SANTA ROSA, Calif. (KGO) -- There was firefighting of the legislative kind in the auditorium at Santa Rosa City Hall on Friday.

"So, today we turn, once again, to the issue of wildfire prevention," said California Senator Jerry Hill, opening a traveling road show also known as the Subcommittee on Gas, Electric and Transportation Safety.

Hill, from San Mateo, along with Assemblyman Marc Levine from the North Bay and others, came to fire-scarred Sonoma County, asking what kind of laws the state might pass to prevent tragedies like the ones last fall.

VIDEO: North Bay fires by the numbers - timeline and statistics

"It is important to hear the responses from regulators," said Levine. "And we regulate regulators. If they are not responsive to protecting communities, we need to pass laws to make sure they do."

One such law might prevent utility companies from also distributing their products.

When a senate committee calls, the big names show up. On Friday, they included Public Utilities Commission president Michael Picker, who essentially told the panel that there is an effectiveness gap between passing legislation and the pragmatics of applying it.

"It is a big fight any time you try to do something," Picker said. "Somebody is disadvantaged, and they will use the legal system to slow it down."

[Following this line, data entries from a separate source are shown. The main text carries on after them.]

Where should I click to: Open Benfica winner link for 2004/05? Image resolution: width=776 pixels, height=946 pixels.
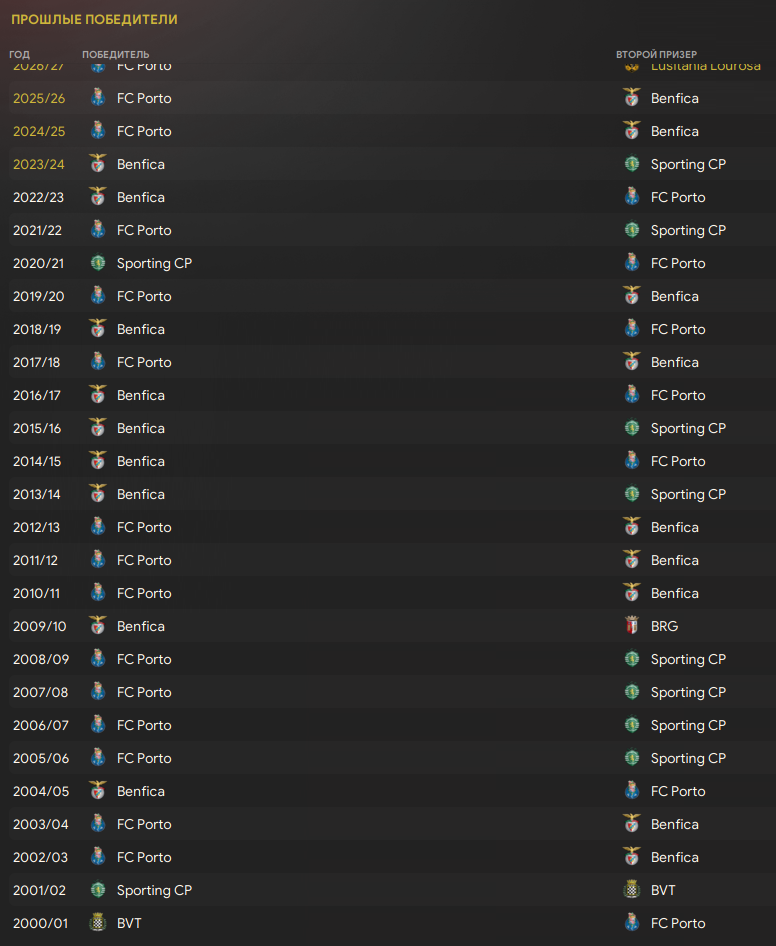tap(141, 791)
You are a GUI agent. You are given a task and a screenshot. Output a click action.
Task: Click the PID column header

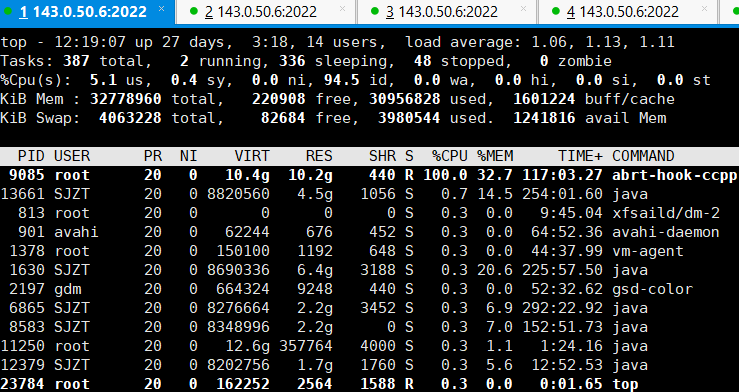pos(31,156)
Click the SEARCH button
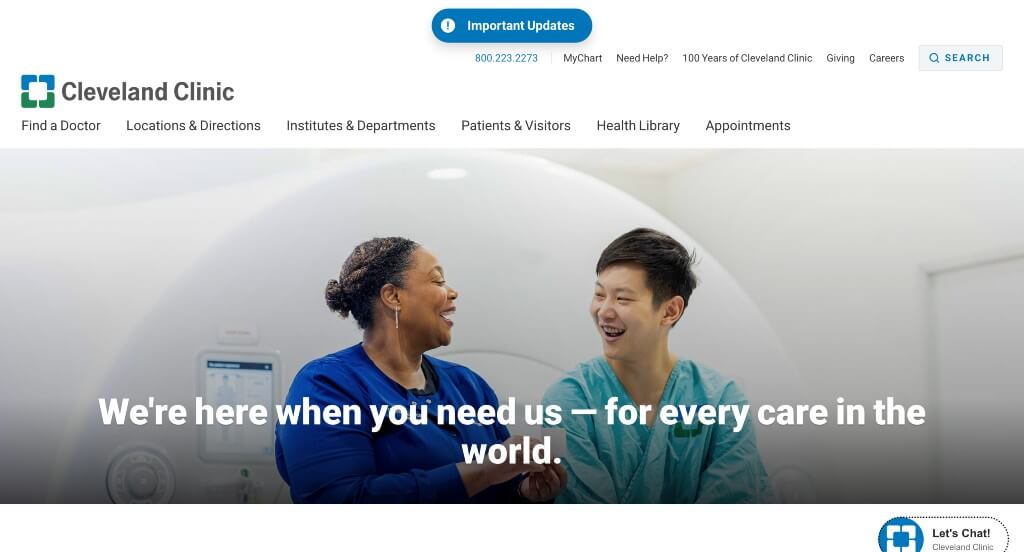Viewport: 1024px width, 552px height. [960, 58]
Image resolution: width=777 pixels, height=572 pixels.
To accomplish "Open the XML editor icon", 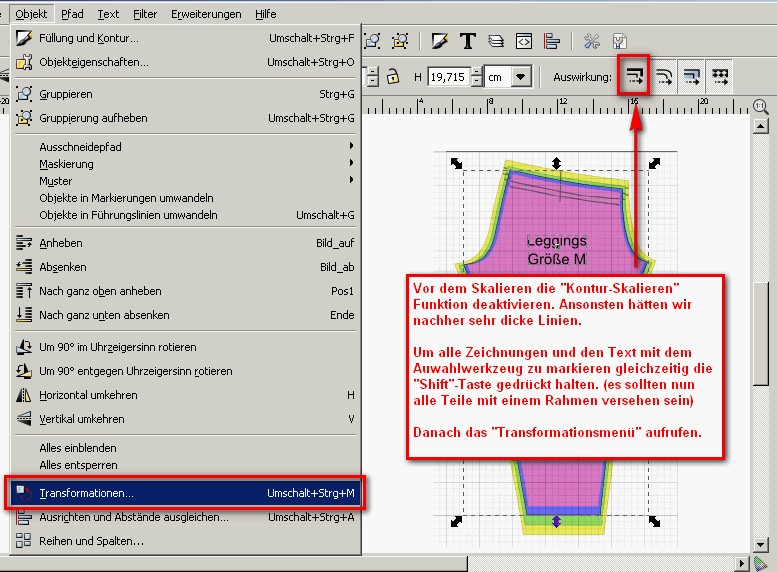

For instance, the utilities themselves.

TIMELINE: How the deadly North Bay fires unfolded in six hours

Among those appearing Friday was PG&E Senior Vice President of Electrical Operations, Pat Hogan.

"These are statewide problems and we need statewide solutions," he told the panel.

Hogan said PG&E has been proactive both before and after the fires by cutting down potentially dangerous trees and installing circuit breakers in high-risk areas to reduce risk. He acknowledged these steps as being necessary in a state where fire season never ends.

"We are adapting to the new normal," he said.

Hogan is the only person who spoke Friday who declined our request for an interview.

PG&E still faces an investigation and legal action in connection with charges that its power transmission lines may have served as a fire source last October.